とりあえず、重要な要素を挙げておくと、「ホットとクールなシステム」「イフ・ゼン戦略」「脳の可塑性」あたりになる。

ホットなシステムとクールなシステムは、カーネマンの『ファスト&スロー』におけるシステム1とシステム2が近しいだろう。いろいろな表現はあるが、脳は少なくとも二つの種類の反応を持ち、それらが相互作用している。まずはこれを押さえる必要がある。

ホットなシステムが優位なとき、人は近視的になり、クールなシステムが優位になるとそれが逆転する。欲望を先延ばしするためには、このクールなシステムが活発になっていないといけない。

では、どうすればクールなシステムが活発になるのか。それが「イフ・ゼン戦略」だ。詳しくは本書をあたってもらいたいが、「もし、こういう状況に陥ったら、このように行動する」ということをあらかじめ決めておく。オデュッセウスがセイレーンの歌声に抗するために取ったのと同じことをするわけだ。

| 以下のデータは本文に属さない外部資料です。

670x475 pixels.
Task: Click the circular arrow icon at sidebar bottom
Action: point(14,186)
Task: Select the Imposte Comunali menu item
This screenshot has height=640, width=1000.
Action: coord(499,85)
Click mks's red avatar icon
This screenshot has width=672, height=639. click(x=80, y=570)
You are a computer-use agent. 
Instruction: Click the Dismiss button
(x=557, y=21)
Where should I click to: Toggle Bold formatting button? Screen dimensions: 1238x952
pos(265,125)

もちろん、そんなことを決めたからといって、その通りになるわけではない。しかし、あらかじめ準備していないときに比べれば実行できる可能性は増える。あとは、それを何度も繰り返していけばいい。そうすれば、脳にそれが「すり込まれ」、意識しなくてもできるようになる。

これは脳が可塑性を持っているからできることであり、ようするにそれは脳を「プログラミング」することだともいえる。なにせプログラミングとはIf thenの集合体のようなものなのだから。

さいごに

本書は学術書というわけではないが、少しだけ難しい部分があるかもしれない。「成功する子を育てるにはどうすればいいか?」みたいな問いの答えがすぐにわかるわけではない。自分でひとつひとつ読み解いていく必要がある。本書を手に取る前に、その点は了解しておいた方がよいだろう。

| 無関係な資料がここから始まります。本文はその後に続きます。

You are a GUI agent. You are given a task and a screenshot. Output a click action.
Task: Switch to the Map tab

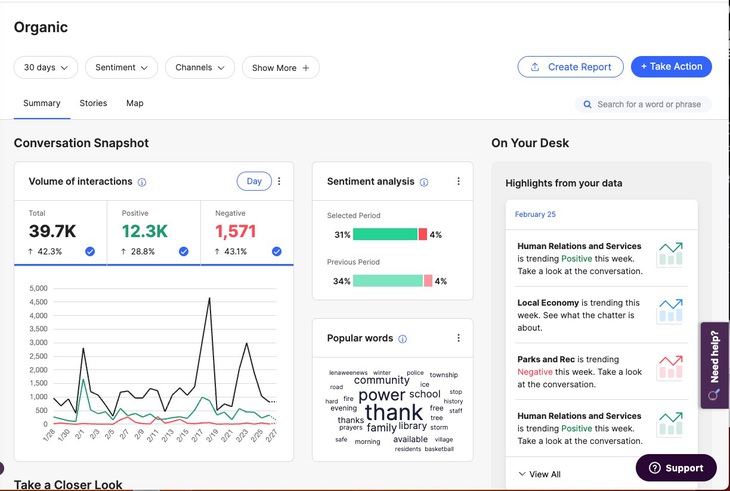tap(134, 103)
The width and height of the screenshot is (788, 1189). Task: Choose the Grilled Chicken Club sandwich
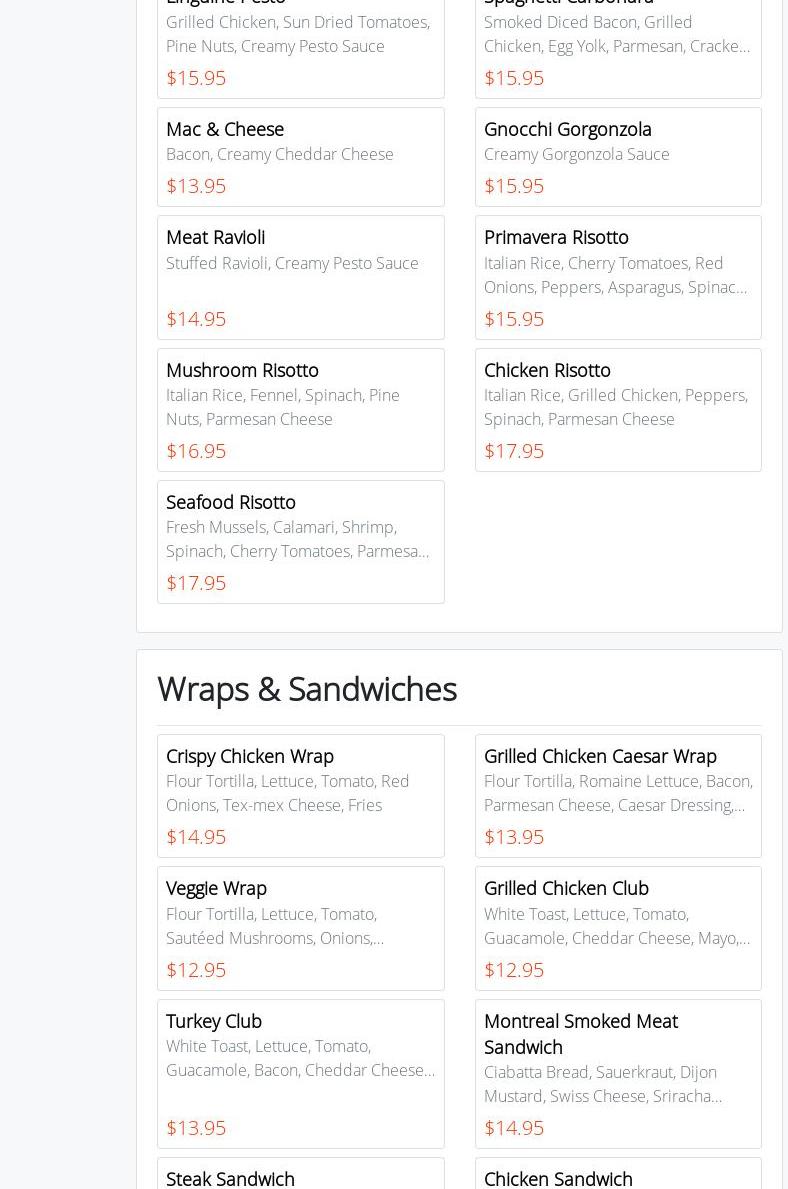pyautogui.click(x=617, y=928)
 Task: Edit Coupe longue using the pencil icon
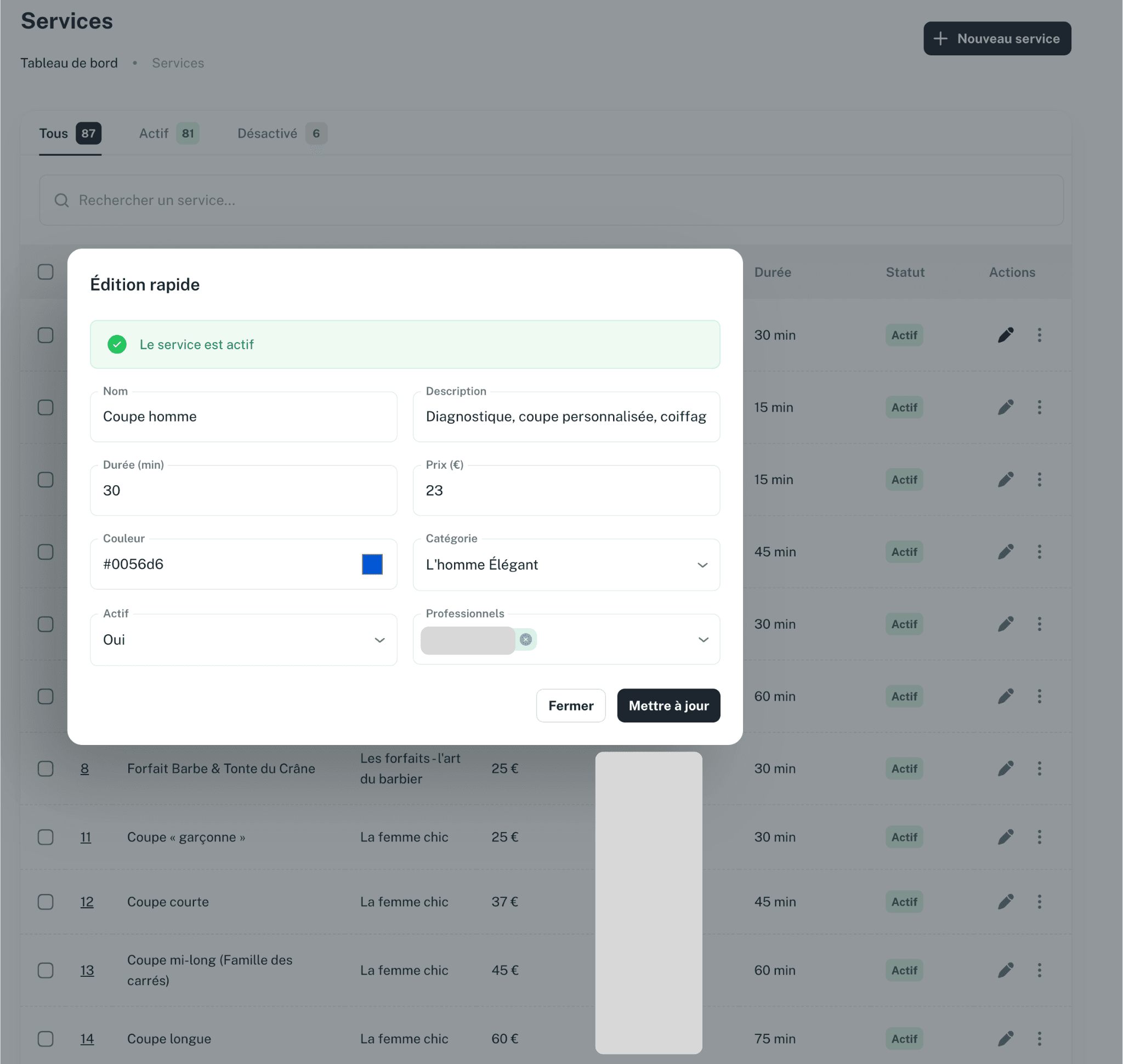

ちなみに、『マシュマロを、もう一つ』という拙著のタイトルは本書で紹介されている実験からきている。この本も、本書とは違った意味で答えがない本ではあるが、セルフマネジメントに関するヒントは詰まっている。よければご覧頂きたい。

その他の関連書籍としては、先ほど挙げたカーネマンの『ファスト&スロー』以外に、バウマイスターの『意志力の科学』、セリグマンの『オプティミストはなぜ成功するのか』、アリエリーの『予想通りに不合理』あたりがある。どれも面白い本なので、興味を持ったら一読されるとよいだろう。